All conversation ceased when he opened the door. The woman, mousy-haired and prettyish, paused in wiping the mouth of the smallest child whilst the two older ones stared. At the head of the table, a stocky man in a brocade waistcoat was slicing meat from a fragrant pork roast. He looked up at the sound of the door opening and the knife stilled in his hand.

‘What the—’

‘Good evening,’ Savin said, cutting him off with a bright smile.

The man blinked, momentarily thrown by a display of good manners, then his affront came storming back. The carving fork clattered onto the platter, but he kept a firm grip on the knife.

‘Explain yourself, sir, or I’ll call for the watch.’ He had the rolling brogue of the marches and his voice was pitched low and steady, no doubt to avoid alarming his family. Splendid, Savin thought. Now he knew exactly where to apply pressure.

‘I’m hoping you can help me,’ he went on conversationally. He hooked a chair out from beneath the table with his mind and sat down, spooning up some trifle. ‘I have some questions about a visitor you received a few days ago. I’d like to know why he was here.’

The little demonstration of his gift did not even make the man blink, confirming the fellow was well acquainted with the Song.

‘My visitors are none of your business! You can’t—’

Savin sat back in his chair and crossed his legs, bowl of trifle cradled in his lap. ‘Actually,’ he said, taking another spoonful, ‘I think you’ll find I can.’
The man’s mouth worked as he gathered himself. He exchanged a look with his wife. ‘I think you’d best take the children upstairs, dear.’

‘Mmph.’ Swallowing, Savin gestured with his spoon. ‘Please, don’t let me interrupt your meal. This shouldn’t take very long.’

He looked around the room, feigning interest. As he’d suspected, the furniture was rather too large and dark for the proportions of the space, and the table overdressed with flowers, candelabra and too much gilt-edged plate. ‘What a charming room.’

Out of the corner of his eye, he saw the woman lay down her napkin and slowly lift the youngest child into her arms. She shifted in her seat and gave herself away with a panicked glance at the door. A single thought slammed the door shut hard enough to rattle the china in the ugly breakfront cabinet. The woman flinched and the child in her arms began to grizzle.

‘I’m afraid I must insist you stay.’

Fear rolling off her, she stared at him with eyes wide as a trapped animal’s.
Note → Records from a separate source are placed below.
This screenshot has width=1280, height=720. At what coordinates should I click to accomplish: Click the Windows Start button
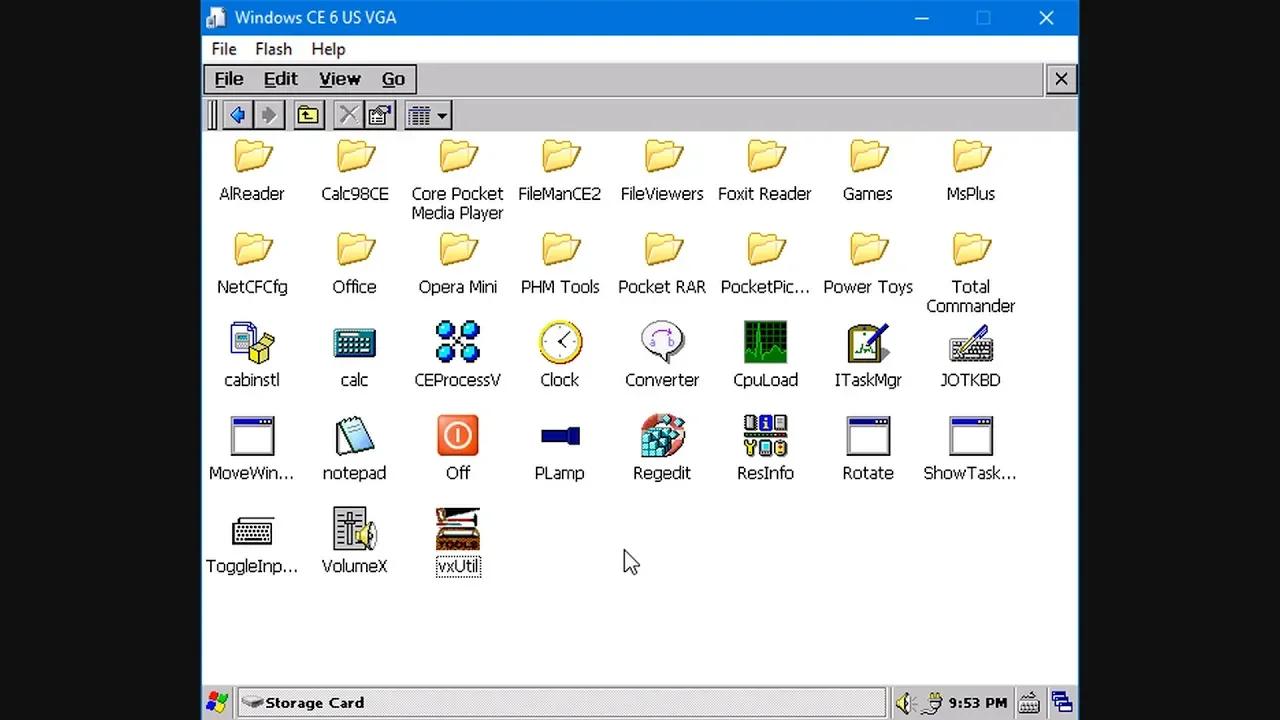click(x=216, y=701)
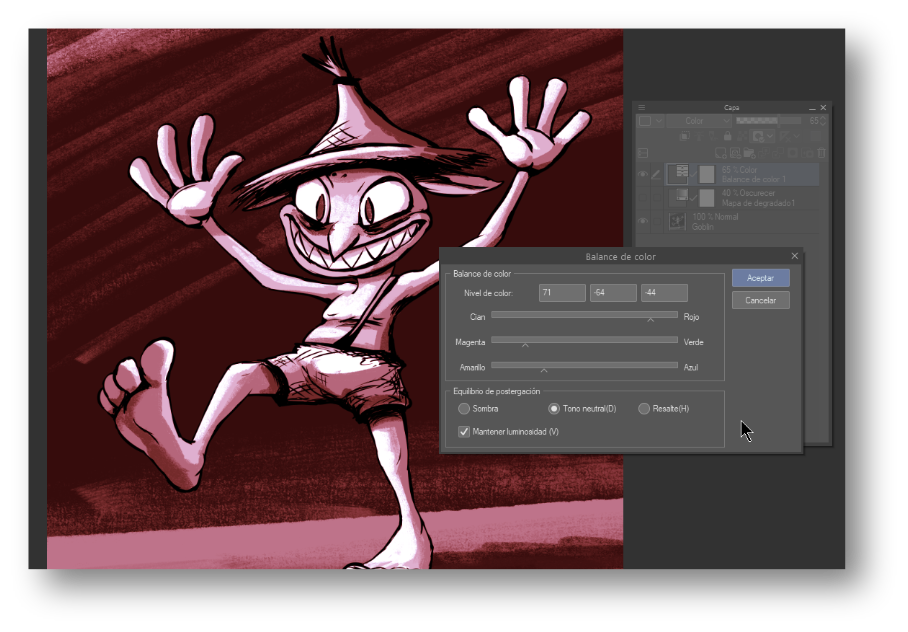Confirm changes with the Aceptar button
Viewport: 908px width, 632px height.
pos(760,277)
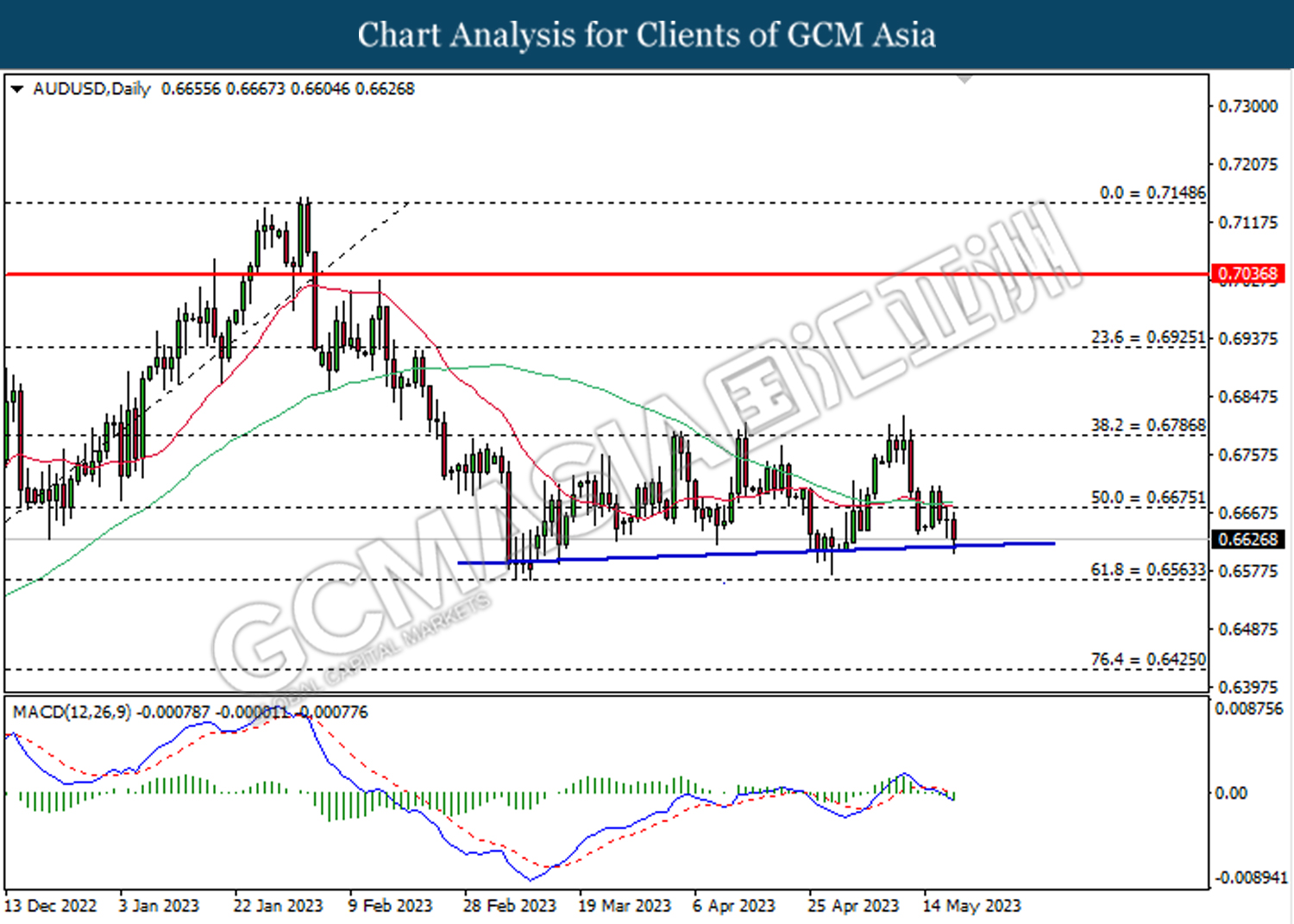Screen dimensions: 1294x924
Task: Click the MACD(12,26,9) indicator label
Action: (72, 712)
The room froze, became so utterly still that Savin could hear the candlewicks hiss as they burned.

‘Where’s Cally?’ Even allowing for the dread weighing it down, the woman’s voice was unexpectedly lovely.

‘The maid? She’s in the kitchen.’ He scooped up some more trifle. ‘Did she make this? It’s really very good.’

‘Please tell me you haven’t hurt her!’

Savin shot her his most dazzling smile, the one that usually set society ladies’ fans fluttering. ‘She’s in no pain, I assure you. Now, I’d like you to tell me why Alderan was here, and where he was going.’

‘Who?’ The man was frightened now, judging by the over-firm tone, the white knuckles on the handle of the carving knife. The rise and fall of his waistcoated breast betrayed how fast he was breathing. ‘I don’t know that name.’

‘But you know his face.’ A flick of fire-Song sculpted Alderan’s likeness from one of the candle flames, bristle-browed and leonine.
‘You’re mistaken,’ the fellow insisted. ‘I’ve never seen him before.’

‘Mama, who’s that man over there?’ asked one of the children, a boy by its clothes, though at that age the piping voices all sounded the same. His mother hugged the brat on her lap closer and fumbled for the other child’s hand.

‘A . . . friend,’ she managed, voice brittle as first frost.

Savin dropped a broad wink for the benefit of the boy.

‘Yes, I’m a friend of your father’s.’

‘Have you come for supper?’

He laughed indulgently. ‘Something like that. Why, would you like me to stay?’

At once the hairs on his scalp lifted as someone in the room reached for the Song. He glanced across the table as the couple’s carefully muted colours flared into brilliance, all subterfuge abandoned.

‘There’s no need for that,’ he said.

The man flung down the carving knife and bunched his hands into fists. ‘Get out of my house,’ he growled.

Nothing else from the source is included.